■ WHAT IS NEEDED
What you return must be every line from the beginning of the data through the line holding "Shopping (1003, 2142)", unchanged.

[Opening RECORDS FOR THE EXERCISE section]

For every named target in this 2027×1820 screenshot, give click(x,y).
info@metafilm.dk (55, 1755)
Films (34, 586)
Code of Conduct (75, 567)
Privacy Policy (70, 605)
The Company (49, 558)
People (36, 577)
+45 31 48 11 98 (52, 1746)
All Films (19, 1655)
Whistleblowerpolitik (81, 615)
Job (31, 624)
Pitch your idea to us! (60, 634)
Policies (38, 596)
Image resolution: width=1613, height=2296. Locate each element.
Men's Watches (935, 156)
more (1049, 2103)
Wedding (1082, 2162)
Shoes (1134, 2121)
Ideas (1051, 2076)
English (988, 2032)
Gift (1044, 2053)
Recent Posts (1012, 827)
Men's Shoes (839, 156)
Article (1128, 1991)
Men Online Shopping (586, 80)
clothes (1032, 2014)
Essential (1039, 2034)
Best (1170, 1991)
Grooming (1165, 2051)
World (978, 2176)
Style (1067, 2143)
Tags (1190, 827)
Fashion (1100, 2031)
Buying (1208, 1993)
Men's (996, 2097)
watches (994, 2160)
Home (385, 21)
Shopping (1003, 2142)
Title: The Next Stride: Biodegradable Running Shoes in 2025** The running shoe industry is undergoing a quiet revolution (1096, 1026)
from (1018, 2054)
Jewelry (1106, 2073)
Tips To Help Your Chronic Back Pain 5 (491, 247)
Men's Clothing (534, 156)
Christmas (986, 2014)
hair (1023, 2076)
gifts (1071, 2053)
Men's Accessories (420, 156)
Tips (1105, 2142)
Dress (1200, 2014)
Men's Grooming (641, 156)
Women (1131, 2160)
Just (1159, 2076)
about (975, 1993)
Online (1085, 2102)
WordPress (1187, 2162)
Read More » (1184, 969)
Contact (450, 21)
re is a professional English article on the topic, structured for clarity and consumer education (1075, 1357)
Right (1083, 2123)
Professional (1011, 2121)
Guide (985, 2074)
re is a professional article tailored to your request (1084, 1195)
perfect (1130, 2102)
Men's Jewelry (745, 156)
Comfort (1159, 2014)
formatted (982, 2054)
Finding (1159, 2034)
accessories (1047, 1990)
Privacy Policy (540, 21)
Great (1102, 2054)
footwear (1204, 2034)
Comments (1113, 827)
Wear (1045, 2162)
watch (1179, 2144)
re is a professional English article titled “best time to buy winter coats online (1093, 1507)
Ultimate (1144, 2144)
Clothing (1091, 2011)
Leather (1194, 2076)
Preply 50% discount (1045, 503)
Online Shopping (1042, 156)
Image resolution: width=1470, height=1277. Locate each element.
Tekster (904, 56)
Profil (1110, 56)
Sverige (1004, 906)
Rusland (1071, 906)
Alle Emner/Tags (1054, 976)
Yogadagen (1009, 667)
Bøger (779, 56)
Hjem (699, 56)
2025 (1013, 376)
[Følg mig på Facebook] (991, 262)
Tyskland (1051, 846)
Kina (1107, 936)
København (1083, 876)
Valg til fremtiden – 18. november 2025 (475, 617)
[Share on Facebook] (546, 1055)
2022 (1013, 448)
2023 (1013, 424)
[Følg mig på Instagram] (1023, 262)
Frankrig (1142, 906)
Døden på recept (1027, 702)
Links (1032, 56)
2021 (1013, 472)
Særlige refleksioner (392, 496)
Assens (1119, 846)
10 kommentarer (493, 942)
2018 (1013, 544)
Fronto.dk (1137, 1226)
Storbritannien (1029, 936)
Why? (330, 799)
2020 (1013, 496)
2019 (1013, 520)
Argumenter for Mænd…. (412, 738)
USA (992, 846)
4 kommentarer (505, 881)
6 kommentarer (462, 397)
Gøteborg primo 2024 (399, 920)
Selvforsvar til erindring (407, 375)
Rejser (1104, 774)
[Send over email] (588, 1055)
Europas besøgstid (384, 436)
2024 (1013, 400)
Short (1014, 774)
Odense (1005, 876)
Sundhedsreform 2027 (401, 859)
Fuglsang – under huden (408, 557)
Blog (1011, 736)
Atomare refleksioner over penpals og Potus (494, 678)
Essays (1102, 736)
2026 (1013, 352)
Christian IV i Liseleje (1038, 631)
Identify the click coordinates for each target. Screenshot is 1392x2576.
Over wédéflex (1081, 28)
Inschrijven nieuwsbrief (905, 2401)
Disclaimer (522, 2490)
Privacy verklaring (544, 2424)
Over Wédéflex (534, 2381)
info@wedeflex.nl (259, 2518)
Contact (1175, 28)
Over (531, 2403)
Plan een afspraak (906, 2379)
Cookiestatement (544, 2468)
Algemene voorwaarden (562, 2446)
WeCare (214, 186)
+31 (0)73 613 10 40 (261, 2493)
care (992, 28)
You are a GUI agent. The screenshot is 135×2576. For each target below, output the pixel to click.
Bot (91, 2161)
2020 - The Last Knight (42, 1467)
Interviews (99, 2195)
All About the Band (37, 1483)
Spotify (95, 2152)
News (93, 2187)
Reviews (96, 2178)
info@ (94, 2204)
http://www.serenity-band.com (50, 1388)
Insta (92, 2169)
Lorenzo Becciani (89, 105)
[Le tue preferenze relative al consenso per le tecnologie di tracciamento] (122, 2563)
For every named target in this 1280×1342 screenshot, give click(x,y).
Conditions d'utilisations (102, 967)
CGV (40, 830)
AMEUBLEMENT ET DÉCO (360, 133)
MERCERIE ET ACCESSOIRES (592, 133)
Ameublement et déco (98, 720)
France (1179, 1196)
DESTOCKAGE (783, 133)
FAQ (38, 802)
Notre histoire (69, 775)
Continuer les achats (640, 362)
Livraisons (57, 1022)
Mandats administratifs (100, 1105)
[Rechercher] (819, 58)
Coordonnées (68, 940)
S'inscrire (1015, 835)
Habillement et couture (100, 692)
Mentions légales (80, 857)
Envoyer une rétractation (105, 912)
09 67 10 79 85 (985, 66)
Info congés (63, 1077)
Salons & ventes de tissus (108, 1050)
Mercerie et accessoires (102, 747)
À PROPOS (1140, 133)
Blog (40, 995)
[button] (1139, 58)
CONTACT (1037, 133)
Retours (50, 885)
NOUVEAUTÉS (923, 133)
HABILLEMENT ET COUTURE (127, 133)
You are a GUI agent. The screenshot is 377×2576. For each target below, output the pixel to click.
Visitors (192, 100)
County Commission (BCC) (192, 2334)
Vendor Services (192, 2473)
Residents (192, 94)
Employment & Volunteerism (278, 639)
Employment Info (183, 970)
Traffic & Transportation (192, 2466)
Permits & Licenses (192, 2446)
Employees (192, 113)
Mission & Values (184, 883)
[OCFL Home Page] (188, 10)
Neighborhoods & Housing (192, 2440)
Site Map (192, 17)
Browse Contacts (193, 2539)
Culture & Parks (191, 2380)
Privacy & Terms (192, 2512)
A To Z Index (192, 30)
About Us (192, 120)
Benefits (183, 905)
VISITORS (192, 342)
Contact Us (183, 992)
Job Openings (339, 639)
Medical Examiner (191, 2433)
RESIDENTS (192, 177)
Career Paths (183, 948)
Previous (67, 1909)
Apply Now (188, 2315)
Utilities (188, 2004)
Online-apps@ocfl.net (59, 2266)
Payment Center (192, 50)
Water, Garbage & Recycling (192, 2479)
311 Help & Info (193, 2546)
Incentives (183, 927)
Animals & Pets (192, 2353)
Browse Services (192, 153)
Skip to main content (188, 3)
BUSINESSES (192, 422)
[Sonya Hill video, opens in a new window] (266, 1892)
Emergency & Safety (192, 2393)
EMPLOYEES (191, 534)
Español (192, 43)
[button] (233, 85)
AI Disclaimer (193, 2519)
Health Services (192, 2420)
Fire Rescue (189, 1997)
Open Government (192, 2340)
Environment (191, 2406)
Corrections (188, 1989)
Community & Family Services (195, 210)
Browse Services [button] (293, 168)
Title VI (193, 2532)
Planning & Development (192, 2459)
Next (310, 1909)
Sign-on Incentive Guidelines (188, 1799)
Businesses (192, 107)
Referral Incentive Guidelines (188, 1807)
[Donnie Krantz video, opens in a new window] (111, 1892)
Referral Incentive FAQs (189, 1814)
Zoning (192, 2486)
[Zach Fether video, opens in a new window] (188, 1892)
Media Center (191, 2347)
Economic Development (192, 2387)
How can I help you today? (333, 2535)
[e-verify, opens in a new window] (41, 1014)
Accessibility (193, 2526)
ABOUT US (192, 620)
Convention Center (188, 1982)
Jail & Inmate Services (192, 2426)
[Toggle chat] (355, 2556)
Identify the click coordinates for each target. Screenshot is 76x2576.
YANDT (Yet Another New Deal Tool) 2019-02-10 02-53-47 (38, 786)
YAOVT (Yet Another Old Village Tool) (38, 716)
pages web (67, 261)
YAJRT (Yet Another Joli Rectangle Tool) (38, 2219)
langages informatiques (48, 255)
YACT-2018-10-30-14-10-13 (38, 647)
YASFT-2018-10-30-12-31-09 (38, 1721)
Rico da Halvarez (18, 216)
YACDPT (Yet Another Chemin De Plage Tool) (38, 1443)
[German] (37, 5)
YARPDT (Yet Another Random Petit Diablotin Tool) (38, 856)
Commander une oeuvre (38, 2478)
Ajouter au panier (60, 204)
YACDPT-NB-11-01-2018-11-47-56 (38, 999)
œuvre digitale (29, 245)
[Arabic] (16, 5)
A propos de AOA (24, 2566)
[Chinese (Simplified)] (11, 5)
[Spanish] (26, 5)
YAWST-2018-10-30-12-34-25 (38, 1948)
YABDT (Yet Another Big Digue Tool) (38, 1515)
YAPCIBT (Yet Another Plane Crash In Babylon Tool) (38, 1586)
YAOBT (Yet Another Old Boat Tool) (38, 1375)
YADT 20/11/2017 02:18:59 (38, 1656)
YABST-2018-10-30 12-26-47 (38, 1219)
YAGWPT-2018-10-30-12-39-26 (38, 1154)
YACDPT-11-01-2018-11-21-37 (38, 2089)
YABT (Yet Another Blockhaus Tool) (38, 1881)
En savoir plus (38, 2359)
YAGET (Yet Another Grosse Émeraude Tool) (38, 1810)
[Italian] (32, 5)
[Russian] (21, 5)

[Closing RECORDS FOR THE EXERCISE section]

■ EXERCISE SOLUTION
For every named target in this 2027×1820 screenshot, give click(x,y).
info@metafilm.dk (55, 1755)
Films (34, 586)
Code of Conduct (75, 567)
Privacy Policy (70, 605)
The Company (49, 558)
People (36, 577)
+45 31 48 11 98 (52, 1746)
All Films (19, 1655)
Whistleblowerpolitik (81, 615)
Job (31, 624)
Pitch your idea to us! (60, 634)
Policies (38, 596)
Image resolution: width=1613, height=2296. Locate each element.
Men's Watches (935, 156)
more (1049, 2103)
Wedding (1082, 2162)
Shoes (1134, 2121)
Ideas (1051, 2076)
English (988, 2032)
Gift (1044, 2053)
Recent Posts (1012, 827)
Men's Shoes (839, 156)
Article (1128, 1991)
Men Online Shopping (586, 80)
clothes (1032, 2014)
Essential (1039, 2034)
Best (1170, 1991)
Grooming (1165, 2051)
World (978, 2176)
Style (1067, 2143)
Tags (1190, 827)
Fashion (1100, 2031)
Buying (1208, 1993)
Men's (996, 2097)
watches (994, 2160)
Home (385, 21)
Shopping (1003, 2142)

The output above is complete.